In October, as part of our vacation to London, we took in two viewings of Punchdrunk’s latest production, The Drowned Man. Despite promises to write about it, I never did.
The show ended its run tonight. So what better time to finally try to draw some thoughts together than tonight, after the show can never be seen again?
The general format is, for the most part, as it was for Sleep No More: the masks; the loops; the roughly three hours; a vast space to explore.
The story is not Shakespeare, but instead Georg Büchner’s Woyzeck crossed with Nathanael West’s The Day of the Locust. The narrative is expressed through two parallel tracks running almost in mirrors through the space. It is not a 1920’s hotel in Scotland (actually a six story building in Chelsea), but a 1960’s American movie studio and surrounding village (actually an abandoned post office opposite Paddington Station). The cast feels exponentially larger: eight per “side” of the story, with fourteen in the middle, for a combined cast of around thirty.
With the mechanics out of the way, here are my scattered memories of the two visits, eight months removed:
After far too many visits to SNM, the struggle of trying to figure out a new space was such a joy. My mental map for the McKittrick is a seared memory, so to be faced with four gigantic floors and no sense of where anything was felt very liberating. It was also terrifying for the first hour, as the fear of missing out comes on strong.
I had always felt a little disappointment that there wasn’t more to be found in Sleep No More that was truly hidden – I’m aware of one passageway, and I was taken through it in my first visit. But the space in Temple Studios was full of these rooms – hidden behind curtains, across darkened hallways, and through tunnels in the sand. This made me ridiculously happy on multiple levels, and all of the rooms had that level of Punchdrunk set dressing love that I remembered so fondly. The reel-to-reel room, the sunflower room, the foley room; the entire desert floor, the church, the wardrobe; the Masonic Temple, the board room, the drugstore…so many of the rooms are unforgettable.

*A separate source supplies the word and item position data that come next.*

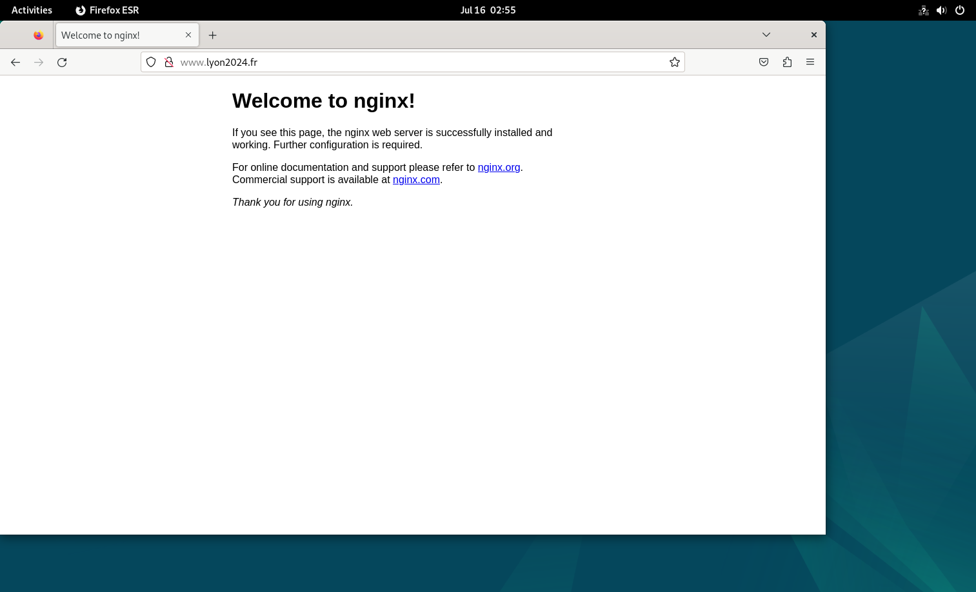Open the Firefox ESR app menu
This screenshot has width=976, height=592.
tap(107, 10)
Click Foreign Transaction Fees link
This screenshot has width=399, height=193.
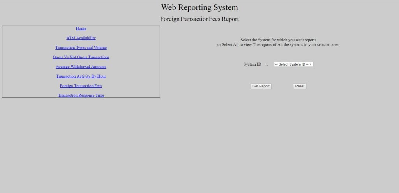pyautogui.click(x=81, y=86)
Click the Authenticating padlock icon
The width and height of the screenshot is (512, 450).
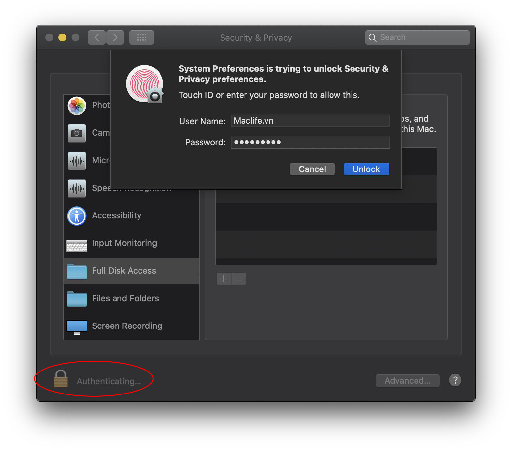60,380
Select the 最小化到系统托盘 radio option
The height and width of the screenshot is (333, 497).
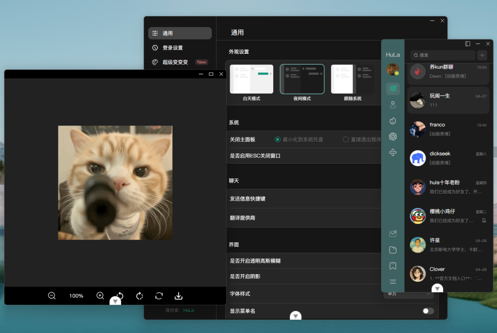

The soundtrack was impeccable, a mix of early 60’s American classics (think Shangri-Las and Avalons) and, strangely enough, the soundtrack from Perfume – The Story of a Murderer. “The Method Works!” is the most parallel to the use of Bernard Herman’s “Prelude and Rooftop” from SNM.
Casting was unsurprisingly strong, and it’s hard to not to want to give Sam Booth (in the above video) credit for his portrayal of Leland Stanford. He looms large over the goings-on, and hit just the right air of confident, disarming, and haunting.
It is rather tragic that TDM has come to a close, and while part of me wants to hope they’ll shut down SNM and convert the space, I also know that there aren’t many places in NYC that could contain that show. The space was truly massive, and as the obsessives on the TDM Spoilers FB group have detailed with the map, used very creatively. The majority of one of the floors was converted to an abandoned car park specifically for two characters to do one-on-ones in. I want to see the show live on, but I know the odds are slim.
If there is a lasting memory to be had of the show, it is this:
On our second visit, I applied the Don’t Stick Around For Scenes You’ve Already Seen rule, zipping out of a room if I got even the sense that I had perceived it before. Within my first half an hour, I came across a distraught woman in the saloon, being strongly compelled onto a stage. I stood close by and watched as Faye Greener – being played that night by Miranda Mac Letten – lip synced her way through Walking In The Sand by The Shangri-Las. It ended with her in tears, being comforted by her husband Harry, and returning to their run down room in the local motel.
That moment itself wasn’t the lasting memory. It was later in that show, when I happened into the same part of the loop and again saw Faye move towards the stage. And despite my better judgement and knowing I should go see someone else? I stayed put. It was that strong – that convincing – that I couldn’t look away.
And ultimately, that’s what I want out of theatre, and why I keep going back to immersive shows. I want the heart to win out over the head.
The Drowned Man is now closed. You can never go home anymore.